格付け会社ムーディーズは10月5日に米国のデフォルトはないだろうとの予想を示し、現在の米格付けは「Aaa」、格付け見通しは「安定的」とした。イエレン米財務長官は債務上限が引き上げられなければ政府資金が10月18日に枯渇するとしており、米政府は10月15日に40億ドル、11月1日に140億ドル、11月15日に490億ドルの利払いがある。仮にムーディーズの楽観的判断が否定されてデフォルト発生となれば米国債は格下げされるが、デフォルトが長期化することはなく元の状況に早々に回復するだろうとみられている。

【60分足一目均衡表・サイクル分析】

【60分足一目均衡表・サイクル分析】

概ね3日から5日周期の短期的な高値・安値形成サイクルにおいては、9月30日夜高値を起点として弱気サイクル入りしたが、10月4日深夜安値からの反騰を継続して4日夜高値を上抜いたため、4日深夜安値を直近のサイクルボトムとして強気サイクル入りしたと思われる。30日夜高値を基準とすれば高値形成期は10月5日夜から7日夜にかけての間と想定されるので既に反落注意期にはあるが、111円台を維持するうちは上昇余地ありとして30日夜高値をもう一度試す流れと考える。ただし、111円割れからは下げ再開を警戒、10月4日深夜安値110.81円割れからは新たな弱気サイクル入りとして7日夜から11日深夜にかけての間への下落を想定する。

60分足の一目均衡表では10月5日夜の上昇で遅行スパンが好転、先行スパンも上抜いてきているので遅行スパン好転中の高値試し優先とみる。ただし先行スパン転落からは下げ再開と仮定して遅行スパン悪化中の安値試し優先へ切り替える。
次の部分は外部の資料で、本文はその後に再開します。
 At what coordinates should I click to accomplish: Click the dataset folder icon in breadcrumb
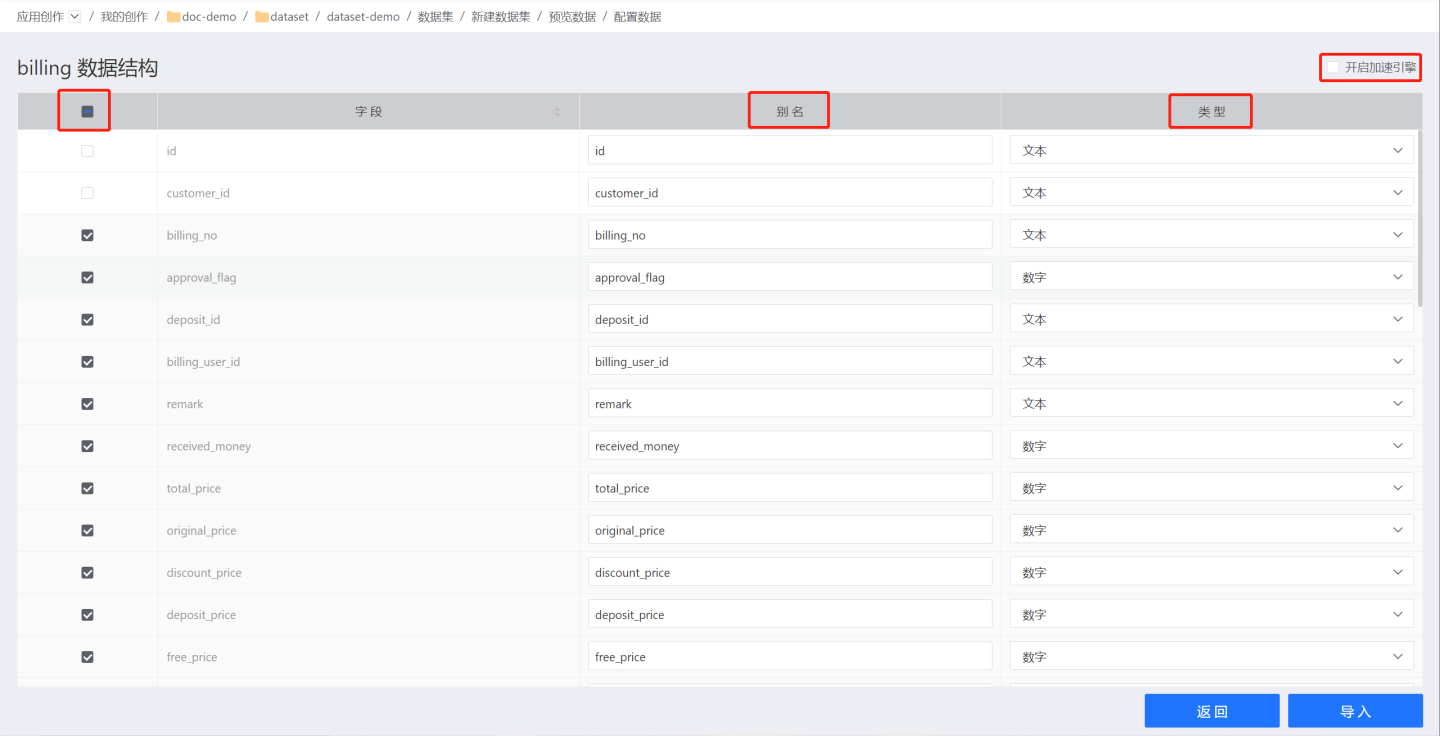pos(262,17)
60分足の相対力指数は5日夜の上昇で70ポイントを超えた後も60ポイント以上で推移しているのでまだ上昇余地ありとするが、5日深夜高値を超える際に指数のピークが切り下がる弱気逆行がみられる場合は反落開始を警戒し、50ポイント割れからは下げ再開とみる。

以上を踏まえて当面のポイントを示す。
(1)当初、111.00円を下値支持線、111.75円を上値抵抗線とする。
(2)111円台を維持するうちは上昇余地ありとし、111.75円超えからは112円を試すとみる。112円前後は反落警戒とし、9月30日夜高値とのダブルトップ形成からの下落注意とみる。112円を超えてさらに続伸してゆくには週末の米雇用統計を強気で通過する必要があると考える。
(3)111円割れからは10月4日深夜安値110.81円試しとし、底割れからは110円台前半(110.50円から110.00円)を試すとみる。110.25円以下は反発注意とするが、111円を割り込んでの推移なら7日も安値試しへ向かいやすいとみる。

【当面の主な予定】

10/6(水)
休場 中国
10:00 (NZ) ニュージーランド中銀 政策金利 (現行 0.25%、予想 0.50%)
15:00 (独) 8月 製造業新規受注 前月比 (7月 3.4%、予想 -2.1%)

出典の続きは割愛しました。